In the small town where I grew up, a trip to the nearest big town (defined as ‘having a Marks & Spencers store'!. It was 70 miles away) was news.

In the larger town (100K+ population) where I went to college and had my first job, I met more people who had traveled overseas, and even made a couple of overseas business trips myself. Still, all the people I knew were British.

A smaller mind,

Is there an inverse relationship between size of mind and world-view? If I was reading the list above as the stayed-in-the-UK MrB, I’d be thinking “what a name-dropper, obviously hiding some deep insecurities”. But if you’re reading it here in Hong Kong, you’re more likely thinking “small-fry”, and can easily outdo that list for examples of exotic international experience.
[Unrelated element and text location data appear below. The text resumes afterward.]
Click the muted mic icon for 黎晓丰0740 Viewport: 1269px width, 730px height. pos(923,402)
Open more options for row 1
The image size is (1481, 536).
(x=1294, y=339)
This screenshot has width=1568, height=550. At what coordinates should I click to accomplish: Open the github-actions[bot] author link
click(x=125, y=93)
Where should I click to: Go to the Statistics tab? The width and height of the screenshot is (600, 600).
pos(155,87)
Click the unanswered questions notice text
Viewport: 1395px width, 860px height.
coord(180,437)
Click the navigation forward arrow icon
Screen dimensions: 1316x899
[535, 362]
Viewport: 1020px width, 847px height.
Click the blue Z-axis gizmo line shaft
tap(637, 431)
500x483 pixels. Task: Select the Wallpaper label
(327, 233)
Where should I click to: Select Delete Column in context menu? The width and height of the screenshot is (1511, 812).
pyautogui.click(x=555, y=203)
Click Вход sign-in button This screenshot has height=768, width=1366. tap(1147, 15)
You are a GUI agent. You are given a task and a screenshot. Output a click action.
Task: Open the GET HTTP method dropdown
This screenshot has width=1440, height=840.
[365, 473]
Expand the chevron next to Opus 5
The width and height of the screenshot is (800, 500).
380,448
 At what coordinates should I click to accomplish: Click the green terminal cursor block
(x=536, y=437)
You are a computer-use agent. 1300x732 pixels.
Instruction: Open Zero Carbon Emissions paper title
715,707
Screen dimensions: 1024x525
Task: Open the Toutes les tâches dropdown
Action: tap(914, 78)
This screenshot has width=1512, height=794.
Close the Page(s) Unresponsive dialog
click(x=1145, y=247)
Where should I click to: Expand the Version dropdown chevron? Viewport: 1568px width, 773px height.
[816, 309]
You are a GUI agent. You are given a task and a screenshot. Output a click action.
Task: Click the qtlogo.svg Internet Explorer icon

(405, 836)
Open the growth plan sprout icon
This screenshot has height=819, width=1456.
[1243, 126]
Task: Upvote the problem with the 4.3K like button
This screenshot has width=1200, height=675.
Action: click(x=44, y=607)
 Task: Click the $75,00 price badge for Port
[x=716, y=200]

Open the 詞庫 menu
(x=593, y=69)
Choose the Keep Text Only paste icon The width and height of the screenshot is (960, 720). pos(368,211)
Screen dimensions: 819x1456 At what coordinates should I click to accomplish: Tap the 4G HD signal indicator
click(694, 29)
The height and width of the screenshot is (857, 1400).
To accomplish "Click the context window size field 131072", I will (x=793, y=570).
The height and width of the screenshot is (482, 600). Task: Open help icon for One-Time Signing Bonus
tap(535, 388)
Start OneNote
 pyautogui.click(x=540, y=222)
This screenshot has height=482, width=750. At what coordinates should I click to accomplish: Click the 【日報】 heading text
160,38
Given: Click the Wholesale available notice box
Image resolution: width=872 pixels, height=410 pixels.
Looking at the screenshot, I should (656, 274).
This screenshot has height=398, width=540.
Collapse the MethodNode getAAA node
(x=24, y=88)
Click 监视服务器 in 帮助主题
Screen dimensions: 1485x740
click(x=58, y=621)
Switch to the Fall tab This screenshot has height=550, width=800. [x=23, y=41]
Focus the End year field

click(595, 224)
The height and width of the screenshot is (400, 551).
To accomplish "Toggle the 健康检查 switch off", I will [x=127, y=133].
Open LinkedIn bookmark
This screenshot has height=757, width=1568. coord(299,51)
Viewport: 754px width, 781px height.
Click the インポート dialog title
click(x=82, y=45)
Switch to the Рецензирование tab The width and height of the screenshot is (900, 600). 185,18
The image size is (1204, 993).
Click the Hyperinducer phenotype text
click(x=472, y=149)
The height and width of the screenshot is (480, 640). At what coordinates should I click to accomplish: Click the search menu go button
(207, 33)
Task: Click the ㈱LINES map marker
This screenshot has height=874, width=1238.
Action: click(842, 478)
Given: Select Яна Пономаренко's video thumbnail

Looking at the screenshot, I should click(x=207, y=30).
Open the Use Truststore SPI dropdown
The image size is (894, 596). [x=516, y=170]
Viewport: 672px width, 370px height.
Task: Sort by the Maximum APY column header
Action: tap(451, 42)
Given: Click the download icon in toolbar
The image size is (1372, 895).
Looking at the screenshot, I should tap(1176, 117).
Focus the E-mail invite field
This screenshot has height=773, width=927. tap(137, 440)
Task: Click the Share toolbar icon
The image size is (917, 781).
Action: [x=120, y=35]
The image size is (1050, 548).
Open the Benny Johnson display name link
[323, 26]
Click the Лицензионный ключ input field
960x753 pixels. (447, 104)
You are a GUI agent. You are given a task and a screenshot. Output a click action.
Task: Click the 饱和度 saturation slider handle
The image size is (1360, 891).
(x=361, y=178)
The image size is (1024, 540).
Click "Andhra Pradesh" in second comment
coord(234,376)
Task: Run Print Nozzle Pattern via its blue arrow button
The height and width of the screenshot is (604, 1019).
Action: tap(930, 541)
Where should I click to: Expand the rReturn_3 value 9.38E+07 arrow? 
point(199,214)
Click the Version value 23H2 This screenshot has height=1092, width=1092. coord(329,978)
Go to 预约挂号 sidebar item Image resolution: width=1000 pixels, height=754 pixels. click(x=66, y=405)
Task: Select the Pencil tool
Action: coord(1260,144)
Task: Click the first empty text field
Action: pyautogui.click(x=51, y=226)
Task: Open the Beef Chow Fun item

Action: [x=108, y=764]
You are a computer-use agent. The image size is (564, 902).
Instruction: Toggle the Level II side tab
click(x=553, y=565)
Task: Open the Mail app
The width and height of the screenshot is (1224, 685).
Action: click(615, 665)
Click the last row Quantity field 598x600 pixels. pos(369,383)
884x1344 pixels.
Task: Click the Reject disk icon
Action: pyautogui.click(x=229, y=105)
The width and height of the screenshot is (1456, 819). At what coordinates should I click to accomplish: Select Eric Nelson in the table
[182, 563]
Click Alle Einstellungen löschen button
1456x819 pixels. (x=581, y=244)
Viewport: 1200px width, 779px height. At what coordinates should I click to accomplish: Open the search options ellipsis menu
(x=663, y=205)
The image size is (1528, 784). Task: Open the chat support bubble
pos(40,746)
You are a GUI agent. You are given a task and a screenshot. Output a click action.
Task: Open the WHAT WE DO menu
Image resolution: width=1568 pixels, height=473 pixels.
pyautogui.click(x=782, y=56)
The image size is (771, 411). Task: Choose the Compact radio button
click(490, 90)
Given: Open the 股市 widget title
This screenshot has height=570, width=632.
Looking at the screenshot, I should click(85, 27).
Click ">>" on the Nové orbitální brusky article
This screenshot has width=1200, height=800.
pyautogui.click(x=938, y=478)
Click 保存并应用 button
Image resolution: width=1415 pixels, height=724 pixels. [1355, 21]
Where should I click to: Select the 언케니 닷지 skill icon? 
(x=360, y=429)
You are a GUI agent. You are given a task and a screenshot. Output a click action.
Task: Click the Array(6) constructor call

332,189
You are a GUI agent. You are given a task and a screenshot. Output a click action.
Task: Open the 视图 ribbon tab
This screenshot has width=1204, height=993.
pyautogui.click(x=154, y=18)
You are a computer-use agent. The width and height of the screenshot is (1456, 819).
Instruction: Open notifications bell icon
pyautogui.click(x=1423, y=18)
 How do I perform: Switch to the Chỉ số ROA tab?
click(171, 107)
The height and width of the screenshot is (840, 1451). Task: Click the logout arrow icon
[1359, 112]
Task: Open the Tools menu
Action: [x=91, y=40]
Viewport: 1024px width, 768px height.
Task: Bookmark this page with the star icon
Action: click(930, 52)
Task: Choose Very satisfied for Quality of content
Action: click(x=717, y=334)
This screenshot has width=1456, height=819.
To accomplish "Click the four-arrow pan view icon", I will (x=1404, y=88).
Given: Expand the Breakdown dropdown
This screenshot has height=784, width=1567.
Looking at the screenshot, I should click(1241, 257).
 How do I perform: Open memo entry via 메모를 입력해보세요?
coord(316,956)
So hopefully the years living overseas has helped knock away some of my prejudices, and help me be more aware of the ones that remain.
 
More stuff,

When my dad died, mum set to on a major clear-out of the house. It took several skips to cart away all the junk. Apart from the obvious stuff in cupboards, the loft was full, the garage hadn’t had space to hold a car since we’d moved in 30+ years ago, and several parts of the garden were buried under yet more ‘things that might come in useful one day’.

I’ve inherited that same packrat urge, so if I still lived in the UK I’d be happily surrounded with clutter. Here, our flat has just over 600 sq ft of useable space. Things that aren’t needed get thrown out!
 
In the UK I’d also ‘need’ more new stuff too. I assume we’d live in a house that is much bigger than 600 sq ft, so we’d need to buy more things (furniture, carpets, curtains, etc) to fill it. There’d likely be a garden too, with its own assortment of needed tools and accessories. A workshop would be good. And don’t forget a car, or more likely two…

And less money.

For starters I’d have been spending money to buy and maintain all that stuff listed above.

Then if I was on a similar gross salary, my take-home pay would be considerably lower after UK tax.

Finally, the tax on any investments I’d made would be keeping them from growing as quickly.

So if I’d stayed at home I could expect to be poorer and more bigoted, but with lots more stuff!

MrB

PS Gweipo has an interesting clipping of what your stay-at-home doppelganger might think about the expat you.